I equally want to see those members of the military that use court
injunctions to liberate a town that is held by terrorists. I will be
glad if AI told me which country fights wars without civilian
casualties. Watching the online commentary on how the former Iraqi
leader, Saddam Hussein, was captured, I saw the American soldiers use
torture to force his bodyguards into showing to his hiding place. Why
didn’t the soldiers use court injunction to get where Saddam was hiding?

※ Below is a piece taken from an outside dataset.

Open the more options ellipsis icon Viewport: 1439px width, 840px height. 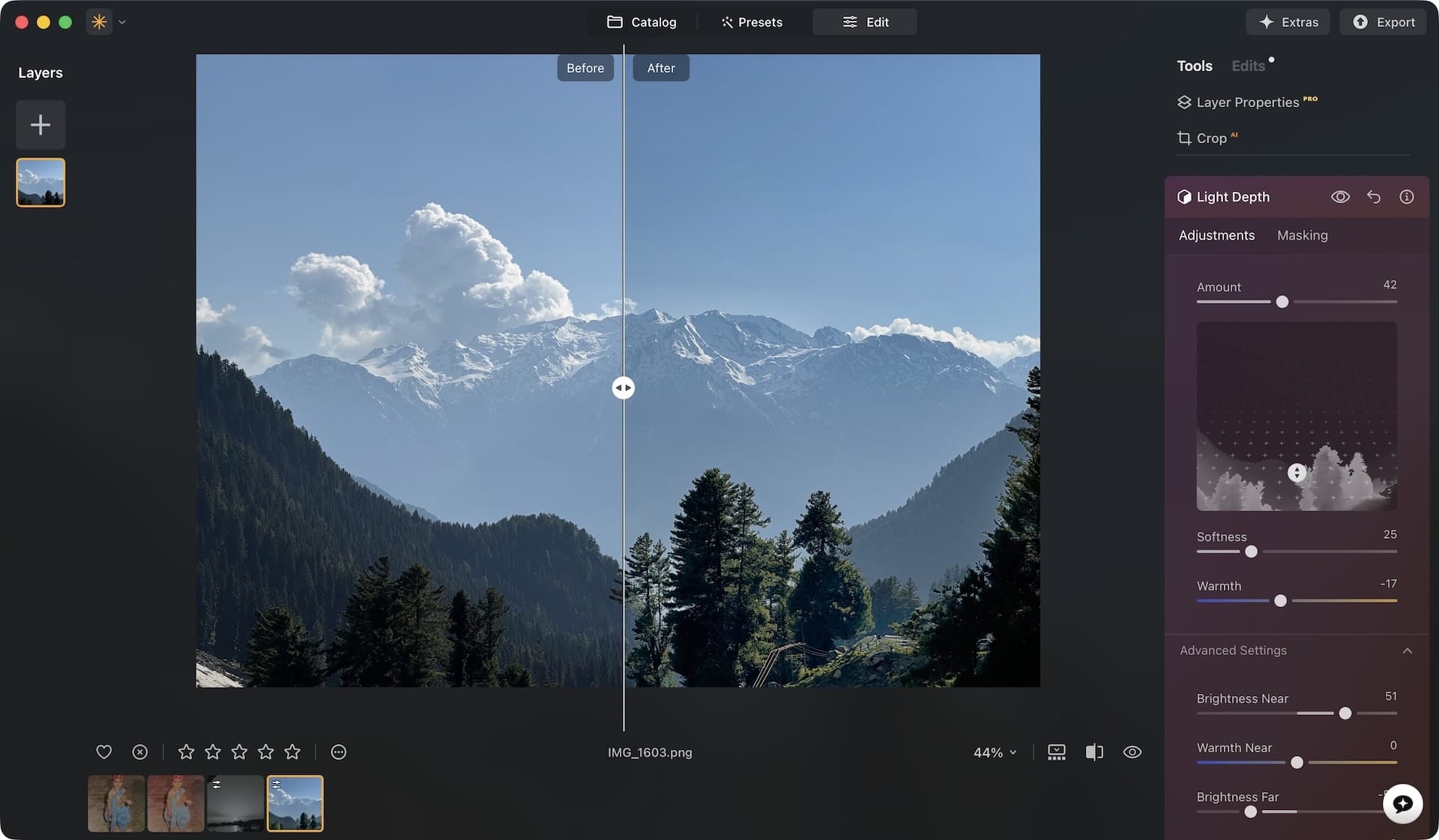[x=339, y=752]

As a history enthusiast, I know how international collaborations helped
in the disintegration of the former USSR because much-touted world
powers saw the union as a threat; but I still thank God that Russia, the
remnant of that union, is still a threat to those that worked for the
splitting of the now-defunct USSR.
It was reported that
the Nigerian military officers that revolted sometime ago did so
because of the lectures they received from the American intelligence
officers who came to train them. Sequel to that, the immediate past
government terminated that bilateral agreement between Nigeria and America.

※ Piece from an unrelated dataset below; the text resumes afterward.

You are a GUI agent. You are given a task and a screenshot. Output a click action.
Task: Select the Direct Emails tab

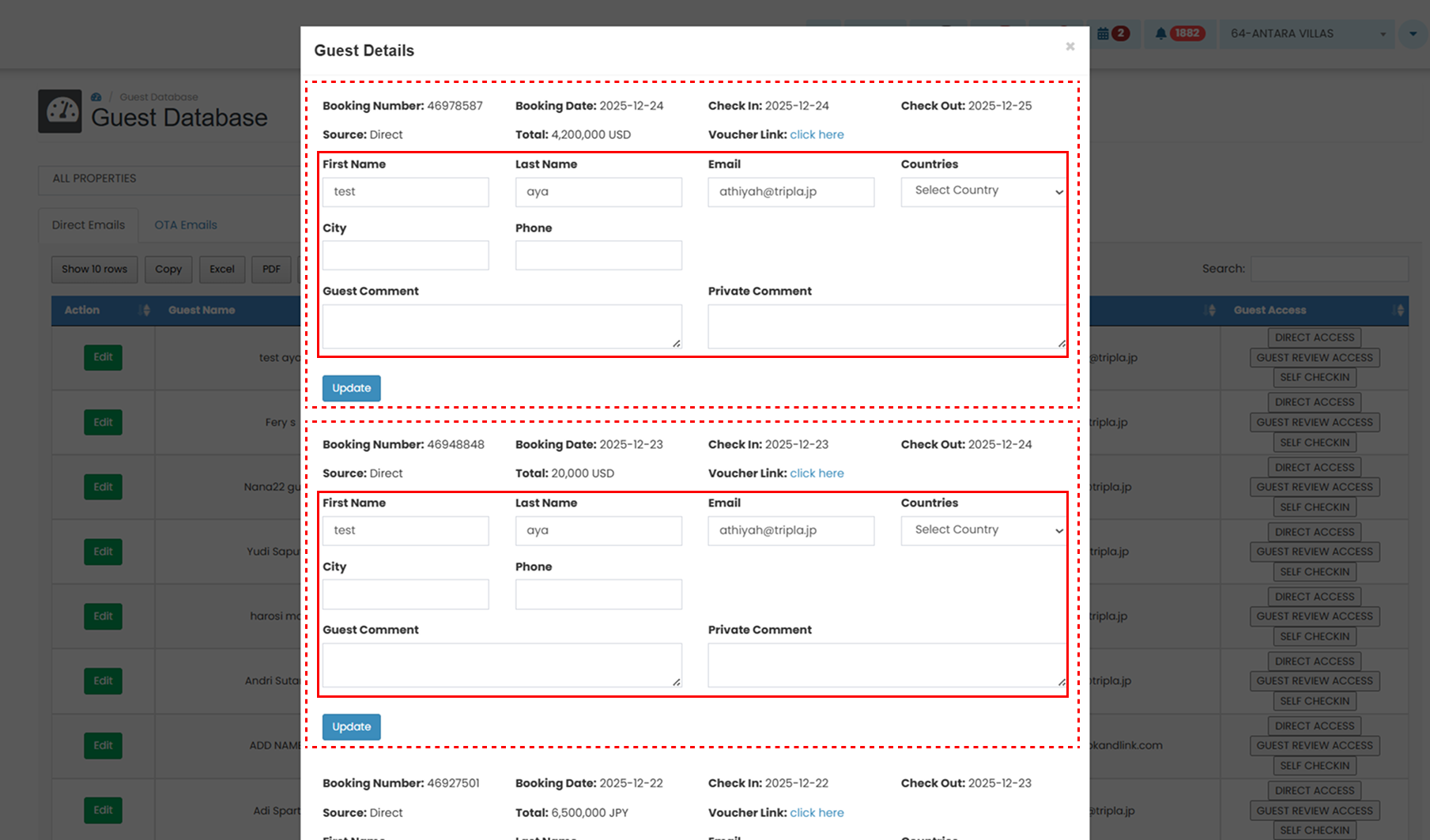pos(88,224)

Is it not preposterous that the same US government that refused to sell
sophisticated military equipment to us to fight Boko Haram was ready
and willing in sending their military intelligence officers to train
Nigerian soldiers to fight Boko Haram?
AI should map
out the strategies on how every country’s military should carry their
operations without abusing human rights. Is it possible to liberate a
town held by terrorists without any civilian casualty? Also, I cannot
envisage the military extracting information from a captured terrorist
who disguised as a civilian with a court injunction. I still wonder how
it is possible to be gentle with civilians who are either sympathetic to
terrorists or help them escape and/or carry out their nefarious
activities.
If AI are sincere, they should be thinking
of how to bring justice to the children, pregnant women, the elderly
that were murdered in cold blood by Boko Haram. What of the helpless and
poor children who are now orphans due to Boko Haram activities, or
innocent Nigerians who are daily sent to their early graves by Boko
Haram? An Igbo adage says that one does not pursue a rat when one’s
house is on fire. Dear people behind Amnesty International, I think what
Nigerians want now is any report that would help us to exterminate Boko
Haram. Once that is achieved, we will start addressing any alleged
human rights abuse within and by our military.

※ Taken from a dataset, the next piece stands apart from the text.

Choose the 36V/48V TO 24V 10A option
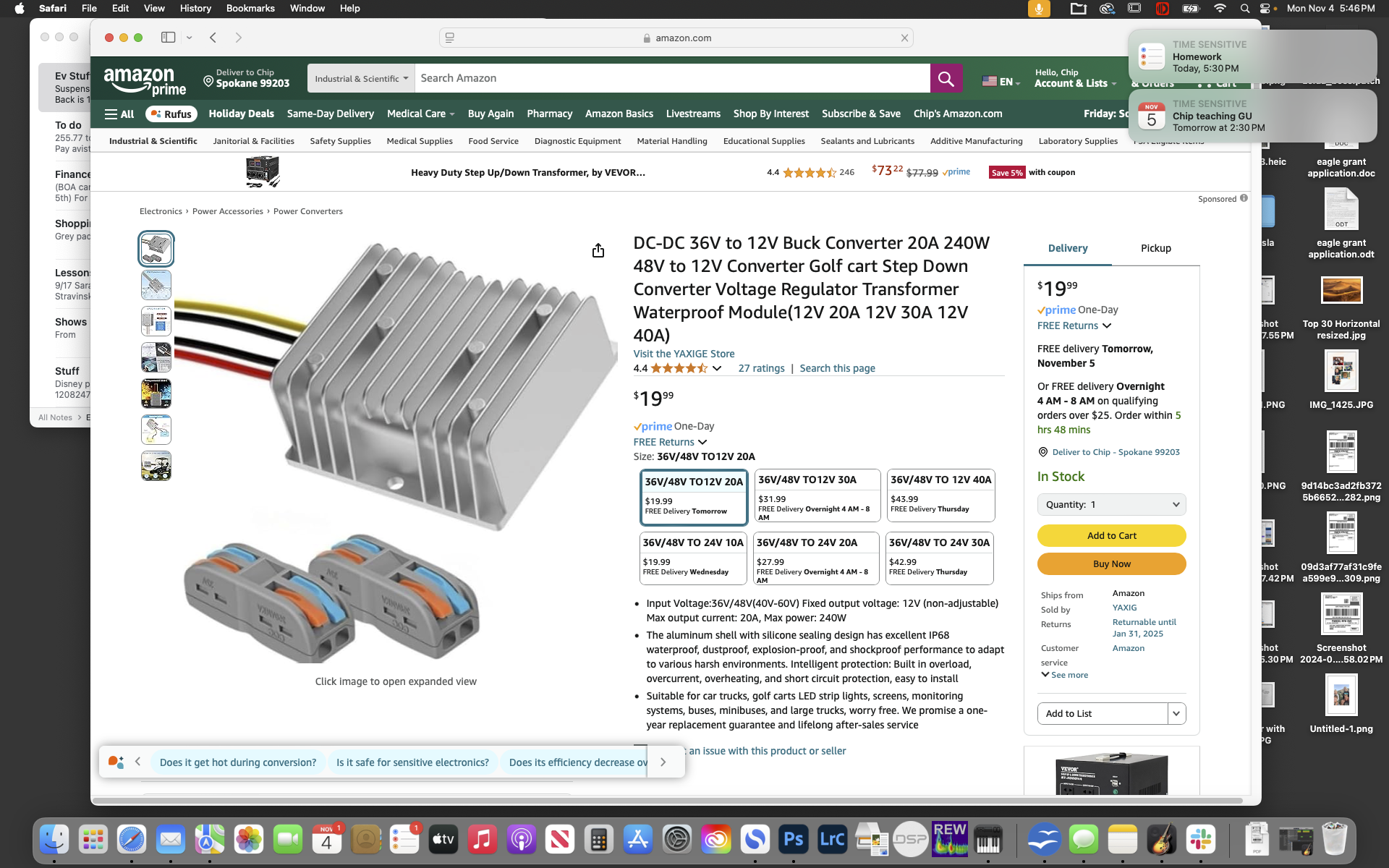 tap(693, 558)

On June 3, Amnesty International issued its investigative report on multiple cases of human rights abuse conducted by the Nigerian military in Nigeria’s north-east while battling terrorism. The report sparked outrage
among Nigerians who claimed AI’s report presented only one side and was
aimed at dissing our military’s image. The Nigerian Defence
Headquarters responded
in a similar vein, saying the report was a means to blackmail the
Nigerian military and tarnish their image. President Muhammadu Buhari pledged to thoroughly study the report and conduct his own investigation into the matters.